O sırada çayları doldurmuş olan Şükran hanım salona girdi...
Şükran: Hayırdır ne sesi
Hayriye: Yukarıdan bir genç kadın çığlığı ve ağlama sızlanma sesleri geldi
Şükran: Hmm...
Tam o sırada aynı çığlık tekrarlanınca Hayriye tekrar söze girdi
Hayriye: Bak duymadın mı sesi? Kız nasıl feryat etti
Şükran: Tamam tamam anlaşıldı bu Esra'nın sesi
Hayriye: Esra mı?
Şükran: Az önce senin önünden yürüyüp yukarı çıkan geç kız yok mu o? Yan dairede oturan Şerife hanımın yeğeni
Hayriye: Neden bağırıyor ciyak ciyak...
Hayriye sözünü bitirir bitirmez yukarıdan aynı ciyaklama tekrar geldi
Hayriye: Bak duyuyor musun bir de erkek sesi var sanki azarlıyor kızı
Şükran: Aynen öyle canım erkek kardeşi onu falakaya yatırmış olmalı
Hayriye: Şaka mı bu? ne falakası?
Şükran: Sen o kızı tanımadın mı mahallede? Eve girdiği çıktığı saat belli değil; elinde sürekli sigara saçma sapan arkadaşları var kardeşi var o da bunun gibi hatta
Hayriye: Ya evet arada görüyordum evet elinden sigara düşmez... ama baksana nasıl feryat figan bağırıyor. Kaçıncı oldu durup durup bağırıyor.
Şükran: Evet bu yüzden erkek kardeşi hizaya getirmek için böyle cezalandırıyor; duyduğun erkek sesi onun kardeşi Gökhan
Hayriye: Nereden bildin falakaya yatırdığını? Kötü bir şey olmasın yani yardım ister gibi bağırıyor kızcağız yani büyükler olarak müdahale mi etsek?

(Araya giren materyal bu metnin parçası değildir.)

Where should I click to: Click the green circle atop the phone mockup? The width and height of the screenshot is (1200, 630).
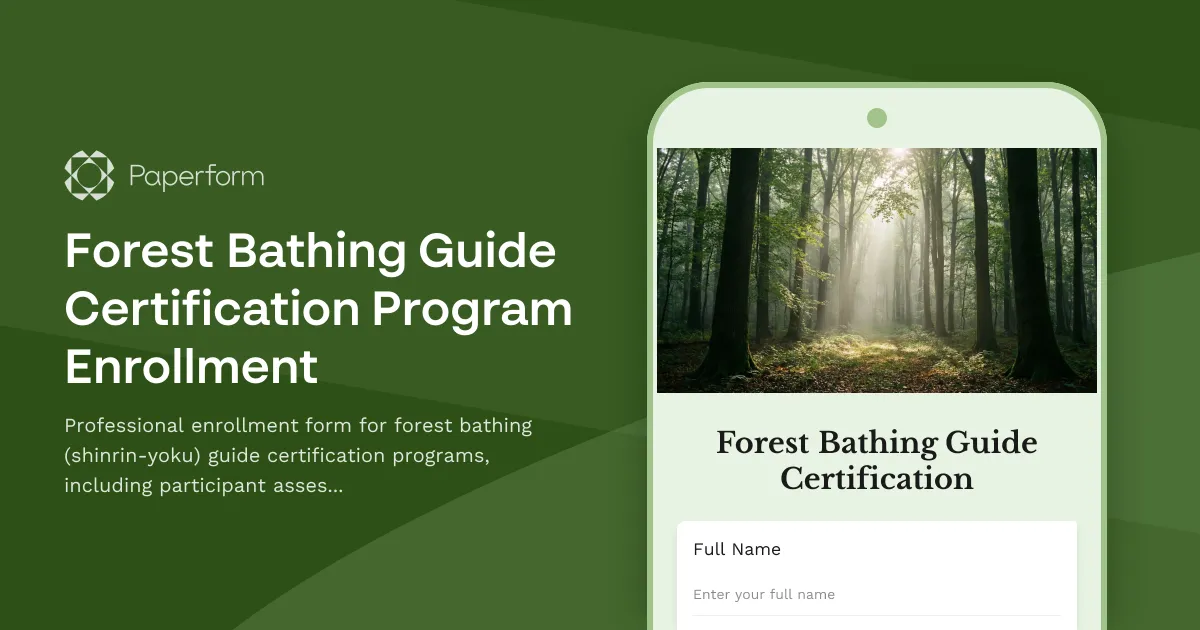point(877,117)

Şükran: Yok şekerim biliyorum da konuşuyorum. 1 hafta önce de böyle sesleri geldi ben de aynı senin gibi endişelendim.
Hayriye: Eee.. gittin mi?
Şükran: Gitmem mi? dayandım kapılarına; içeri buyur etti oğlan bir de göreyim!
Hayriye: Ne gördün
Şükran. Bu oğlan sadece bunu da değil onun kız kardeşi ortanca ablası Semrayı bağlamış ayaklarını da kanapenin arkalığının kenarına sımsıkı bağlamış...
Hayriye: Sen ne yaptın?
Şükran: Ne diyeceğim yahu; kızların gittikleri yol yol muydu?
Hayriye: değildi de
Şükran: Değildi tabi ki...
Hayriye: Ama koca kızlar dayakla yola gelir mi?
Şükran: Vallahi gelir komşu... Göreceksin o uçarı kızların ne hallere düştüğünü ayakları havada sopa yerlerken
Hayriye: ne hale düştüler?
Şükran: Öyle burunlarından kıl aldırmayan kızlardı ya; bak bu oğlan 4 çıplak taban karşısında sımsıkı bağlı ya kıvrım kıvrım kıvranıyorlar; işte burada duyduğun gibi 8-10 saniye arayla bir Semranın ayaklarının altına bir Esra'nın ayaklarının altına vuruyor sopasını ve inanır mısın biri sıranın kendine geldiğini bildiğinde sopa acısıyla kıvrandırdığı ayaklarını titreye titreye yan yana getiriyor. Hatta eminim şimdi de sopa havaya kalktığında yan yana getiriyordur ayaklarını. tek farkı sanırım tek yatırmış bu defa falakaya.
Hayriye: Yazık yaaa!... kıyamam! Çok acıyordur... neyle vuruyordu? Sopa dedin gerçi
Şükran: Şu çocukların tüf tüf oynadıkları içi boş borular olur hani maça gidenlerin bayraklarını geçirdikleri hafif esnek...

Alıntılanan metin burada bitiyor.